Conforme já analisei no meu livro Terceiro Setor e as Parcerias com a Administração Pública: uma análise crítica (Fórum, 3ª ed., 2015), a Constituição Social, Republicana, Desenvolvimentista e Democrática de Direito de 1988 prevê que, em serviços públicos sociais como educação e saúde, o Estado deve ser o principal prestador, mas é importante a existência de uma sociedade civil organizada e que complemente determinados serviços. Para isso pode ser fomentada pelo próprio Poder Público, mas de forma a seguir os princípios da moralidade, isonomia, publicidade, entre outros princípios constitucionais.
Por isso sempre fui um defensor da Lei 13.019/2014, que trata do Marco Regulatório das Organizações da Sociedade Civil, por não ser contaminada com o neoliberalismo-gerencial da década dos anos de 1990. E tinha orgulho de ter participado do evento inaugural dos debates sobre essas Lei em 2011, em Brasília, como debatedor.
O problema é que o Congresso Nacional, por meio da Lei nº 13.204, de 14 de dezembro de 2015, simplesmente desconfigurou a legislação. Claro que de forma aprofundada apenas tratarei do tema em artigo científico ou na 4ª edição do meu livro.

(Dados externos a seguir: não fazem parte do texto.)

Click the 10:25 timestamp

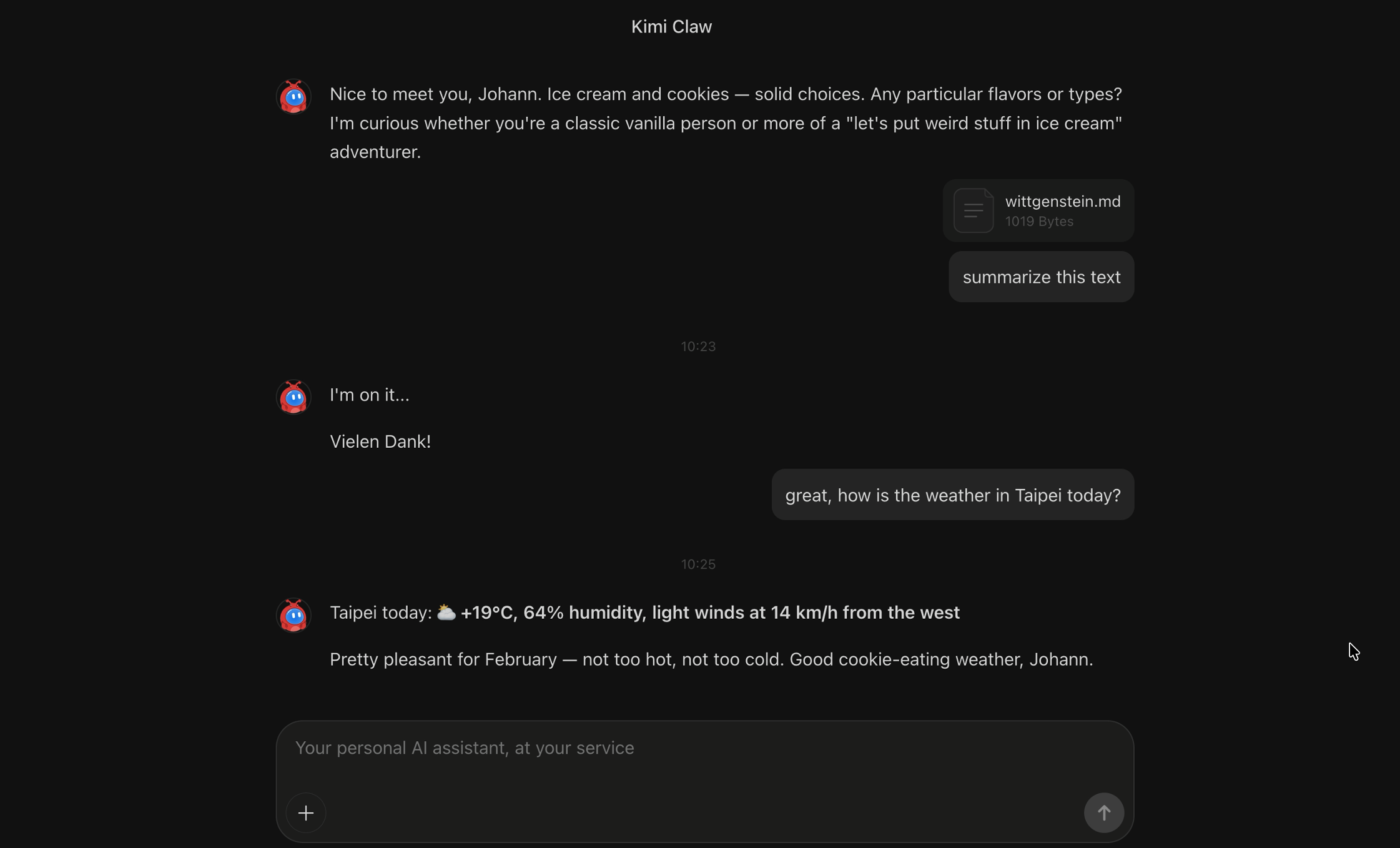[698, 565]
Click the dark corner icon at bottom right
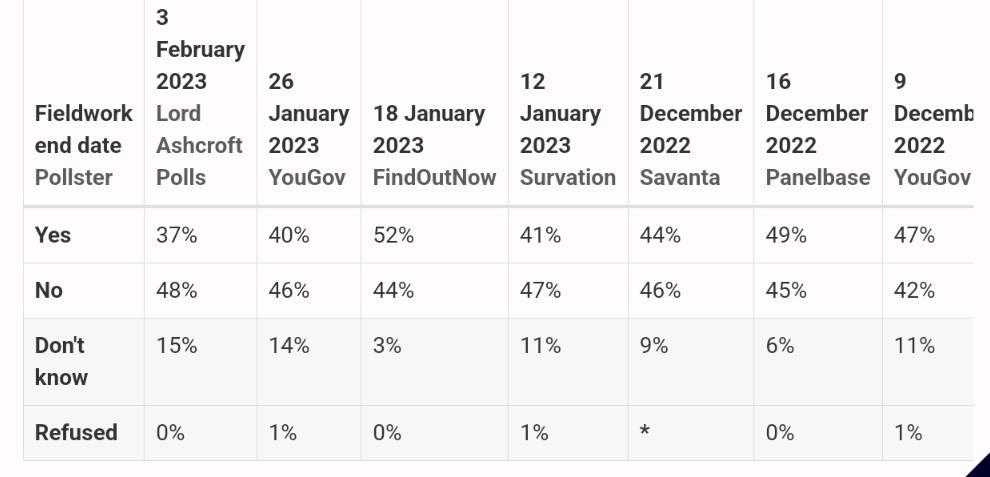 980,466
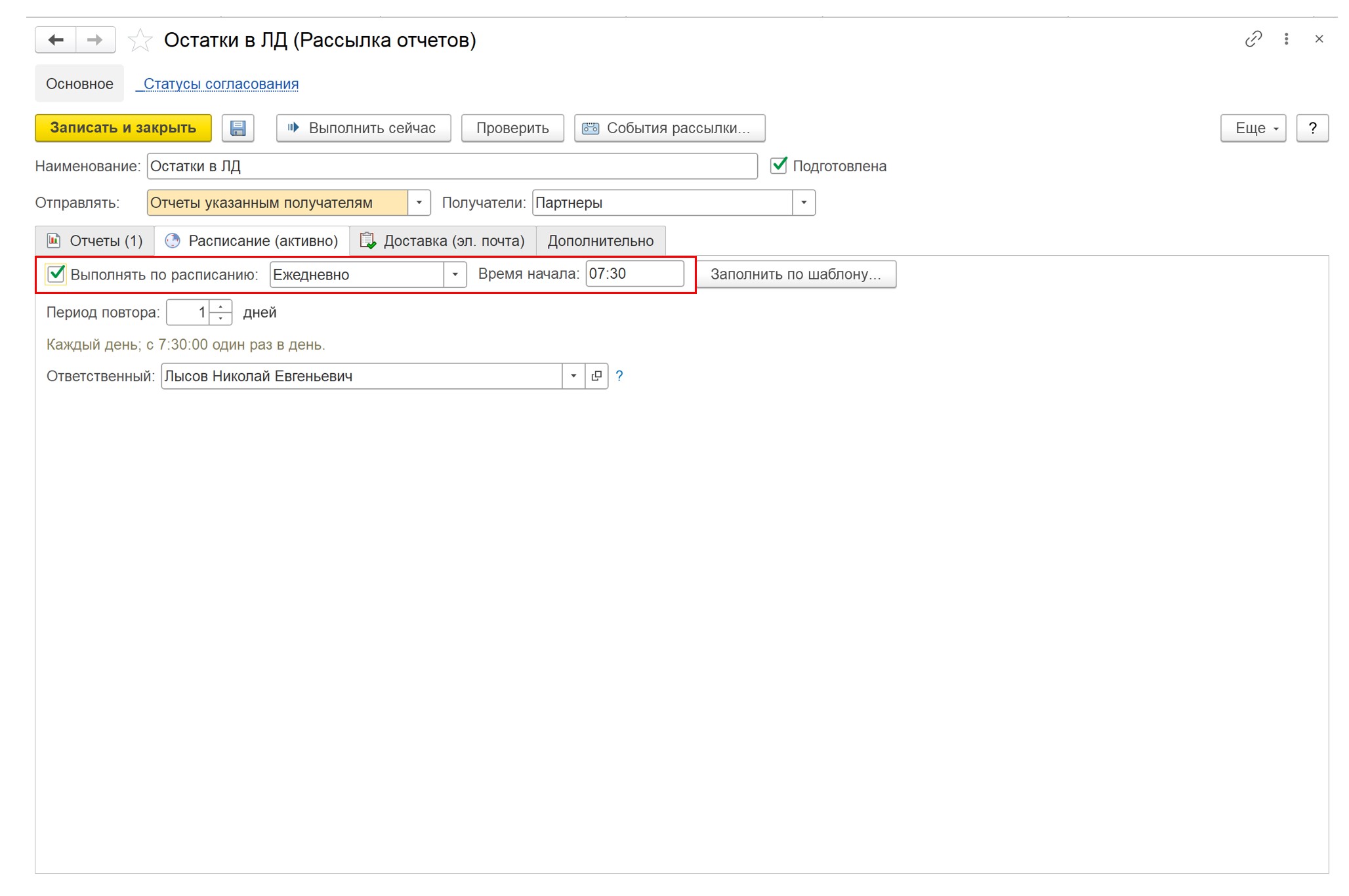
Task: Expand the Отправлять dropdown list
Action: coord(419,203)
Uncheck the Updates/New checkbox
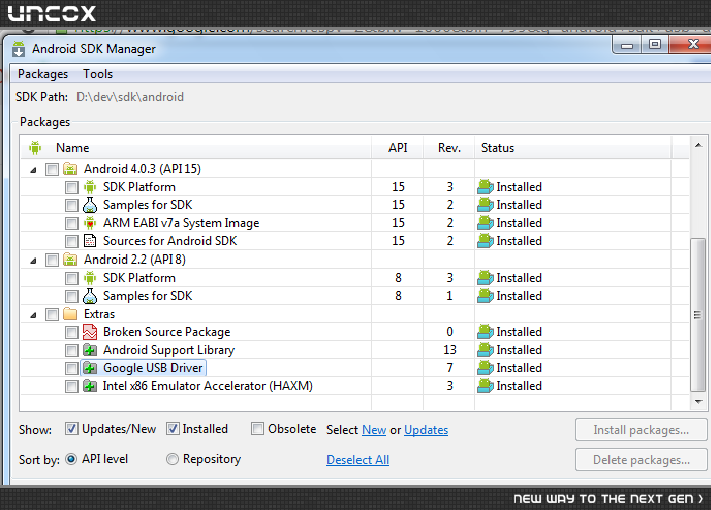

Mas pretendo comentar rapidamente sobre algumas alterações importantes:
Incluiu no rol das OSCs as cooperativas sociais e as organizações religiosas
Após o lobby das entidades filantrópicas na área da saúde, elas foram retiradas da aplicação do MROSC. Ou seja, voltaram a existir os convênios público-privados na área da saúde, sem a disciplina da Lei das OSC. O intuito é que os convênios utilizados para fins de privatização da saúde, sem licitação, sejam mantidos, com o repasse de bilhões de dinheiro pública para essas entidades poderosas.
Outro absurdo é que os termos de compromisso cultural referidos no § 1o do art. 9o da Lei no 13.018/2014 também não vão mais ser disciplinados pelo MROSC.
O legislador, ao invés de simplificar e diminuir o número de acordos de vontade, apenas complica ainda mais o ordenamento jurídico, tudo para satisfazer feudos da saúde e cultura.
Outra falha foi retirar os termos de parceria com as OSCIPs – organizações da sociedade civil de interesse público (Lei 9.790/99), da aplicação do MROSC. Essa legislação de 1999 nem deveria ter sido mantida, e agora volta a ter vida própria.
Também retirou da aplicação do MROSC os bilhões de dinheiro público que serão repassados para as APAES, demais entidades de atendimento educacional especializado às pessoas portadoras de deficiência e escolas privadas de atendimento especial assistenciais.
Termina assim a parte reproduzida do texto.